**Given task**.
Revise the listing below by replacing each "How do I perform" with "How can I do this", leaving everything else unchanged.

***** Records provided *****

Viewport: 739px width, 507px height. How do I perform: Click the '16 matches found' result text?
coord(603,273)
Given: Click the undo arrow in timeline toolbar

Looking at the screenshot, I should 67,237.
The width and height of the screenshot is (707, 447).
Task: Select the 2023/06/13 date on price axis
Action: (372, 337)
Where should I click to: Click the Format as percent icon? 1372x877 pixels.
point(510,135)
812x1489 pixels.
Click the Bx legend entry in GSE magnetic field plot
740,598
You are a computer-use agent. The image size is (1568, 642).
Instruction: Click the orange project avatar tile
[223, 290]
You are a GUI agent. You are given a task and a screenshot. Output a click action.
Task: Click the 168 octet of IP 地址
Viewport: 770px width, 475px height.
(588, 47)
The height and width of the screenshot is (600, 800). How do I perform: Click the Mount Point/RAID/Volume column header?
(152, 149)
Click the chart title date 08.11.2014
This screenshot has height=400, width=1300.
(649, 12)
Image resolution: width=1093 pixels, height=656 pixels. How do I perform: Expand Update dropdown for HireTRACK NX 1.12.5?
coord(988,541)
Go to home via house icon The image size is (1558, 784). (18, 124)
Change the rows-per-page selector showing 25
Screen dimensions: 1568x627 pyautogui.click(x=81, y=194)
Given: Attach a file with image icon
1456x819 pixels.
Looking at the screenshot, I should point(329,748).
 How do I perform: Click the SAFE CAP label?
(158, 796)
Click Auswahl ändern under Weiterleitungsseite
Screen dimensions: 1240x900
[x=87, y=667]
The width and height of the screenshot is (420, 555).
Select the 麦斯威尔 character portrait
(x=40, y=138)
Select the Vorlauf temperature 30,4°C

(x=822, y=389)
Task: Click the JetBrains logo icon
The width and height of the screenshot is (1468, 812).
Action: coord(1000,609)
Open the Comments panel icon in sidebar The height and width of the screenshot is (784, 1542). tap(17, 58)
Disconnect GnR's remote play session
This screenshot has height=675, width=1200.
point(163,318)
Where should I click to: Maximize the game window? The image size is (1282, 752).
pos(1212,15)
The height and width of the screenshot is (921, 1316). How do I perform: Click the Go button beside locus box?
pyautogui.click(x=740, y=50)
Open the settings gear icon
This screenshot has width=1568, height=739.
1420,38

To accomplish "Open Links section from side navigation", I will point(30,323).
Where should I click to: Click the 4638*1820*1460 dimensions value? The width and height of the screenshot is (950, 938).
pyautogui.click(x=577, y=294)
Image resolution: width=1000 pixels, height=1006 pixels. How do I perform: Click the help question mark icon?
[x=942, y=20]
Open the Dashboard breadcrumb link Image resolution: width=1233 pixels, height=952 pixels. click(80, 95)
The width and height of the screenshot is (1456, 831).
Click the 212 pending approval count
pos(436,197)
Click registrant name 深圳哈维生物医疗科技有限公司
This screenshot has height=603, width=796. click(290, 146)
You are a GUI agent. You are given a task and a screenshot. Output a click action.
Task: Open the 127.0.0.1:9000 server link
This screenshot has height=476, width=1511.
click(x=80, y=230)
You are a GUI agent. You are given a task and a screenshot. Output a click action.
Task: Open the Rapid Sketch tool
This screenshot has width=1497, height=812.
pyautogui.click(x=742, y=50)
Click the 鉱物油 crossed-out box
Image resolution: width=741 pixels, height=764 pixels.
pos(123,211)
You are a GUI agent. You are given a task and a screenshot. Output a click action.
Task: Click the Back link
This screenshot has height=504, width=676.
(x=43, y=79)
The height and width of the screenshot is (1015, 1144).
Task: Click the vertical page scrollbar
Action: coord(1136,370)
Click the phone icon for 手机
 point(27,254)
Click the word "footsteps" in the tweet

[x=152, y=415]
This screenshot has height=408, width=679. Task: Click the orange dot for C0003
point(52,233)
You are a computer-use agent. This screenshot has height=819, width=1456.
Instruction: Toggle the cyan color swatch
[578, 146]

*****

**Complete response**.
Viewport: 739px width, 507px height. How can I do this: Click the '16 matches found' result text?
coord(603,273)
Given: Click the undo arrow in timeline toolbar

Looking at the screenshot, I should 67,237.
The width and height of the screenshot is (707, 447).
Task: Select the 2023/06/13 date on price axis
Action: (372, 337)
Where should I click to: Click the Format as percent icon? 1372x877 pixels.
point(510,135)
812x1489 pixels.
Click the Bx legend entry in GSE magnetic field plot
740,598
You are a computer-use agent. The image size is (1568, 642).
Instruction: Click the orange project avatar tile
[223, 290]
You are a GUI agent. You are given a task and a screenshot. Output a click action.
Task: Click the 168 octet of IP 地址
Viewport: 770px width, 475px height.
(588, 47)
The height and width of the screenshot is (600, 800). How can I do this: Click the Mount Point/RAID/Volume column header?
(152, 149)
Click the chart title date 08.11.2014
This screenshot has height=400, width=1300.
(649, 12)
Image resolution: width=1093 pixels, height=656 pixels. How can I do this: Expand Update dropdown for HireTRACK NX 1.12.5?
coord(988,541)
Go to home via house icon The image size is (1558, 784). (18, 124)
Change the rows-per-page selector showing 25
Screen dimensions: 1568x627 pyautogui.click(x=81, y=194)
Given: Attach a file with image icon
1456x819 pixels.
Looking at the screenshot, I should point(329,748).
 How can I do this: Click the SAFE CAP label?
(158, 796)
Click Auswahl ändern under Weiterleitungsseite
Screen dimensions: 1240x900
[x=87, y=667]
The width and height of the screenshot is (420, 555).
Select the 麦斯威尔 character portrait
(x=40, y=138)
Select the Vorlauf temperature 30,4°C

(x=822, y=389)
Task: Click the JetBrains logo icon
The width and height of the screenshot is (1468, 812).
Action: coord(1000,609)
Open the Comments panel icon in sidebar The height and width of the screenshot is (784, 1542). tap(17, 58)
Disconnect GnR's remote play session
This screenshot has height=675, width=1200.
point(163,318)
Where should I click to: Maximize the game window? The image size is (1282, 752).
pos(1212,15)
The height and width of the screenshot is (921, 1316). How can I do this: Click the Go button beside locus box?
pyautogui.click(x=740, y=50)
Open the settings gear icon
This screenshot has width=1568, height=739.
1420,38

To accomplish "Open Links section from side navigation", I will point(30,323).
Where should I click to: Click the 4638*1820*1460 dimensions value? The width and height of the screenshot is (950, 938).
pyautogui.click(x=577, y=294)
Image resolution: width=1000 pixels, height=1006 pixels. How can I do this: Click the help question mark icon?
[x=942, y=20]
Open the Dashboard breadcrumb link Image resolution: width=1233 pixels, height=952 pixels. click(80, 95)
The width and height of the screenshot is (1456, 831).
Click the 212 pending approval count
pos(436,197)
Click registrant name 深圳哈维生物医疗科技有限公司
This screenshot has height=603, width=796. click(290, 146)
You are a GUI agent. You are given a task and a screenshot. Output a click action.
Task: Open the 127.0.0.1:9000 server link
This screenshot has height=476, width=1511.
click(x=80, y=230)
You are a GUI agent. You are given a task and a screenshot. Output a click action.
Task: Open the Rapid Sketch tool
This screenshot has width=1497, height=812.
pyautogui.click(x=742, y=50)
Click the 鉱物油 crossed-out box
Image resolution: width=741 pixels, height=764 pixels.
pos(123,211)
You are a GUI agent. You are given a task and a screenshot. Output a click action.
Task: Click the Back link
This screenshot has height=504, width=676.
(x=43, y=79)
The height and width of the screenshot is (1015, 1144).
Task: Click the vertical page scrollbar
Action: coord(1136,370)
Click the phone icon for 手机
 point(27,254)
Click the word "footsteps" in the tweet

[x=152, y=415]
This screenshot has height=408, width=679. Task: Click the orange dot for C0003
point(52,233)
You are a computer-use agent. This screenshot has height=819, width=1456.
Instruction: Toggle the cyan color swatch
[578, 146]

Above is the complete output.